Start of Given information

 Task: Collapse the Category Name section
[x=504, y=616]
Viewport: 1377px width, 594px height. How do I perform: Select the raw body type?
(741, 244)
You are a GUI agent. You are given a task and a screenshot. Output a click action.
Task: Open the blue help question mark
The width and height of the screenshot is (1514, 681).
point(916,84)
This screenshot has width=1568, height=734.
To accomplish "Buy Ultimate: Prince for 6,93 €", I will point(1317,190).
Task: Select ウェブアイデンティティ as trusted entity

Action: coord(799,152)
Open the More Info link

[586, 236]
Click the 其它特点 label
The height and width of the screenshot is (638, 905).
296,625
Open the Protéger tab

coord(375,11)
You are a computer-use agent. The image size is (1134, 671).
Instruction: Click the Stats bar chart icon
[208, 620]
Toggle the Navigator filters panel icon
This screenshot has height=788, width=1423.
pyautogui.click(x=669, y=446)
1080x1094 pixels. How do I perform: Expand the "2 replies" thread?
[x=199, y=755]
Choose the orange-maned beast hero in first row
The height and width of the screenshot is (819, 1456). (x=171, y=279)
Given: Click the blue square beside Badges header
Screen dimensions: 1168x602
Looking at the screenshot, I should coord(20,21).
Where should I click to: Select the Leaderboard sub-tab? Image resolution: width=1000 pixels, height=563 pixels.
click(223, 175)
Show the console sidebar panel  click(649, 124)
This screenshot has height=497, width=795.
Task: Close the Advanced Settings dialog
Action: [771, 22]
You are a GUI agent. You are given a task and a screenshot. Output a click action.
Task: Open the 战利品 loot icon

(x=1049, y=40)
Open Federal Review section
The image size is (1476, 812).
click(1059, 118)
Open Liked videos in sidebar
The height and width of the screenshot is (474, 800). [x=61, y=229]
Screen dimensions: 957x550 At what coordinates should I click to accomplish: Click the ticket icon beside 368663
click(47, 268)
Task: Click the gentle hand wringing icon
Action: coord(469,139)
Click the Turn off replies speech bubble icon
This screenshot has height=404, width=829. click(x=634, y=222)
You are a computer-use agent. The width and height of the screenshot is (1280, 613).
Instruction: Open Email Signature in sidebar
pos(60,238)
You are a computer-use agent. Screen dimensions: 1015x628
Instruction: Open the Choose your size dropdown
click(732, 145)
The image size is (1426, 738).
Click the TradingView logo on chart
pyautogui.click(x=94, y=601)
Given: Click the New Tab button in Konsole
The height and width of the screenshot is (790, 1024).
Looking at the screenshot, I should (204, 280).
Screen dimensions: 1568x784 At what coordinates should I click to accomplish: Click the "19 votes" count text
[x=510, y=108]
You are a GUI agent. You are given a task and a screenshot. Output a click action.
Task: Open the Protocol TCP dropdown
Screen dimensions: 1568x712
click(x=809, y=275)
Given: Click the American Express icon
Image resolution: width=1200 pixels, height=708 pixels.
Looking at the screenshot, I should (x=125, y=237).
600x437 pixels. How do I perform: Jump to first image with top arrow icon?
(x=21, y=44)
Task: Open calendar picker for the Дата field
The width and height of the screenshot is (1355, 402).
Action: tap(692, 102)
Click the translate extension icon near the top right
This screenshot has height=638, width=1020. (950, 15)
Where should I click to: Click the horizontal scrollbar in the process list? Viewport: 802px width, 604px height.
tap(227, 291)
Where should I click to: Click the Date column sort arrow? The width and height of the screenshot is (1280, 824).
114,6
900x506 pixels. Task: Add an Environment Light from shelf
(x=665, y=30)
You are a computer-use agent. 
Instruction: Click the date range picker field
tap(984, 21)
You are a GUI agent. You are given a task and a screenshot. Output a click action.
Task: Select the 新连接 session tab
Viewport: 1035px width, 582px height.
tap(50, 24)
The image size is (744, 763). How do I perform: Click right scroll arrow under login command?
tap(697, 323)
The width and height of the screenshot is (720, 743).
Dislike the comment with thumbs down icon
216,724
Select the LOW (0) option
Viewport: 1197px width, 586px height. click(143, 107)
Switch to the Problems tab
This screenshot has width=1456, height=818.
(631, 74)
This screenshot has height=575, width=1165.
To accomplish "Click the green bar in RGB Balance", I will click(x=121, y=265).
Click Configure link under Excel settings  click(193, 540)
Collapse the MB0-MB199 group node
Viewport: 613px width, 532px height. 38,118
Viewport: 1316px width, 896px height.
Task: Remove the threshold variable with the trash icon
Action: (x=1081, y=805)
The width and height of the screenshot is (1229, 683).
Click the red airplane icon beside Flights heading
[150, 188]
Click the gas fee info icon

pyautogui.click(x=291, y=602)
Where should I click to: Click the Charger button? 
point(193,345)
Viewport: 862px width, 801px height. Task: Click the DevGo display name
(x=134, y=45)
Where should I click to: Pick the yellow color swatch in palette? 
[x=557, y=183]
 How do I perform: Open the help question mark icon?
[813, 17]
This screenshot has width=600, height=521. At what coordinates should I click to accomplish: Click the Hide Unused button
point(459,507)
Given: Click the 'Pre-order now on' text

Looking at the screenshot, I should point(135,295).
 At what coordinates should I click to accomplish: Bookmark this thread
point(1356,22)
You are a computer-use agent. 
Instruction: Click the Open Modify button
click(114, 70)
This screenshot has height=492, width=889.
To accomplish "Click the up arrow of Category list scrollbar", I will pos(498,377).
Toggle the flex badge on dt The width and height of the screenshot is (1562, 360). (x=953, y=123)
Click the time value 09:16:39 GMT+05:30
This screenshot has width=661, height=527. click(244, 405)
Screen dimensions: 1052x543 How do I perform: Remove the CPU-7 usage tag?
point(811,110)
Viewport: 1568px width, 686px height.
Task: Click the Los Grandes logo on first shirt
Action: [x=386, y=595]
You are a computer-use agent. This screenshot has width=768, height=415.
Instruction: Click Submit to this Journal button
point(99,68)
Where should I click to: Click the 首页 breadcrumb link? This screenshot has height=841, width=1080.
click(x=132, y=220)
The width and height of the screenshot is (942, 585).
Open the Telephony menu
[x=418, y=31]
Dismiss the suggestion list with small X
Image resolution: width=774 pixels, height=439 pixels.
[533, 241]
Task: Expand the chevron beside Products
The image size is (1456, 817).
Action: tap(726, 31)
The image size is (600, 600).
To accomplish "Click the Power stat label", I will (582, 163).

End of Given information

Starting at the line above that holds "Dislike the comment with thumbs down icon" and ending at the line that holds "This screenshot has height=575, width=1165.", transcribe each line exactly and include no other lines.

Dislike the comment with thumbs down icon
216,724
Select the LOW (0) option
Viewport: 1197px width, 586px height. click(143, 107)
Switch to the Problems tab
This screenshot has width=1456, height=818.
(631, 74)
This screenshot has height=575, width=1165.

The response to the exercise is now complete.